Despite a danger of deflation and complaints of tighter credit, the euro zone's main interest rate will probably stay at 1% when European Central Bank governors meet tomorrow in Luxembourg.
It is one of two ECB governing council meetings held outside the bank's Frankfurt headquarters each year, and policymakers will gauge the effects of last week's record loan operation before taking any more steps.
The ECB held its biggest single refinancing (refi) operation on June 24, lending €442 billion for a year at 1%. The bank is unlikely to quickly unveil more measures to boost the recession-hit euro zone economy.
The ECB will also buy €60 billion worth of low-risk corporate bonds to prime business finance markets and could press banks to increase lending as signs suggest activity could pick up later this year.
The latest economic data give the ECB reasons to loosen monetary policy further, however. Euro zone consumer prices fell in June for the first time on records that go back to 1996, a Eurostat agency estimate showed yesterday, raising the spectre of deflation gripping the economy.

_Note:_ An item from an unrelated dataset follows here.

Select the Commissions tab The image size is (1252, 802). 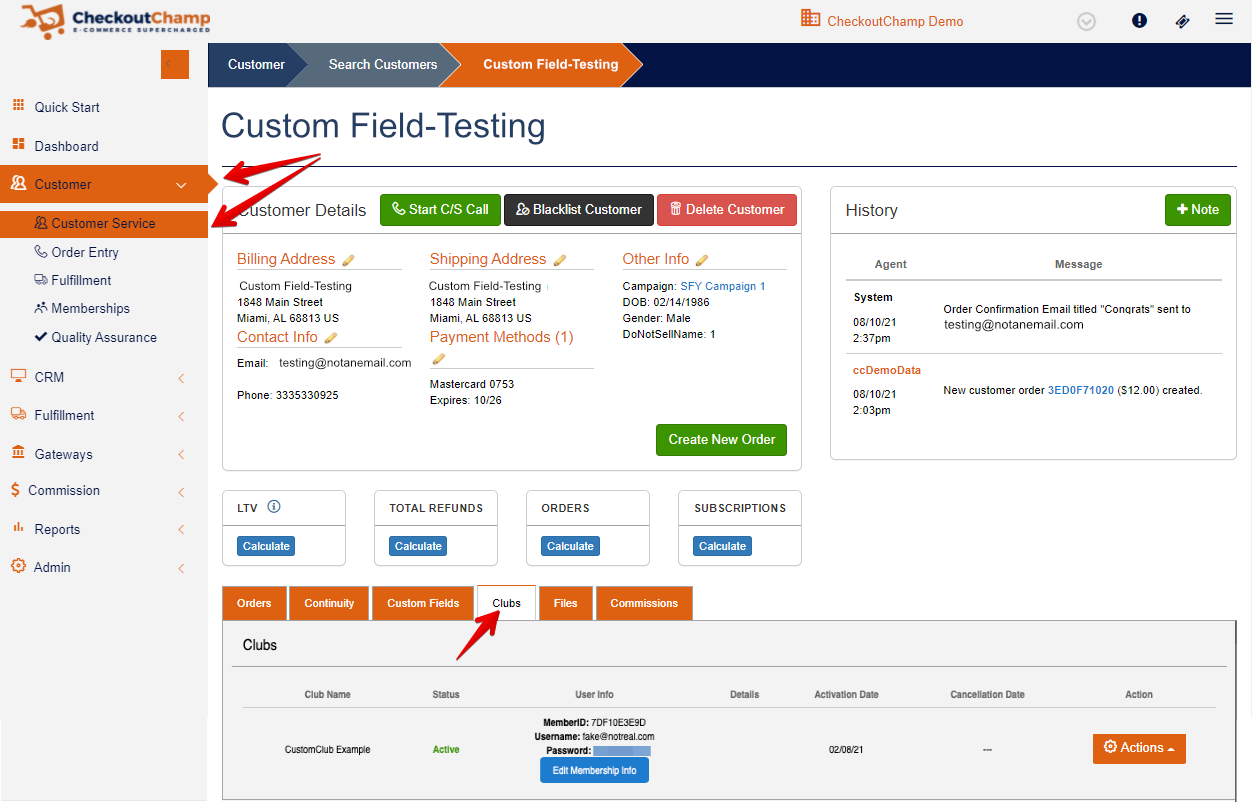coord(644,603)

The provisional inflation figure of -0.1% is far from the bank's target of just below 2%. A broad-based decline in prices can incite households and companies to postpone spending, throttling production and threatening jobs.
After hitting a record high of 4% in June and July 2008, euro zone inflation plunged to a record low as oil and other commodity prices collapsed in the face of a dire global economic downturn. Rising unemployment should keep labour costs stifled through next year.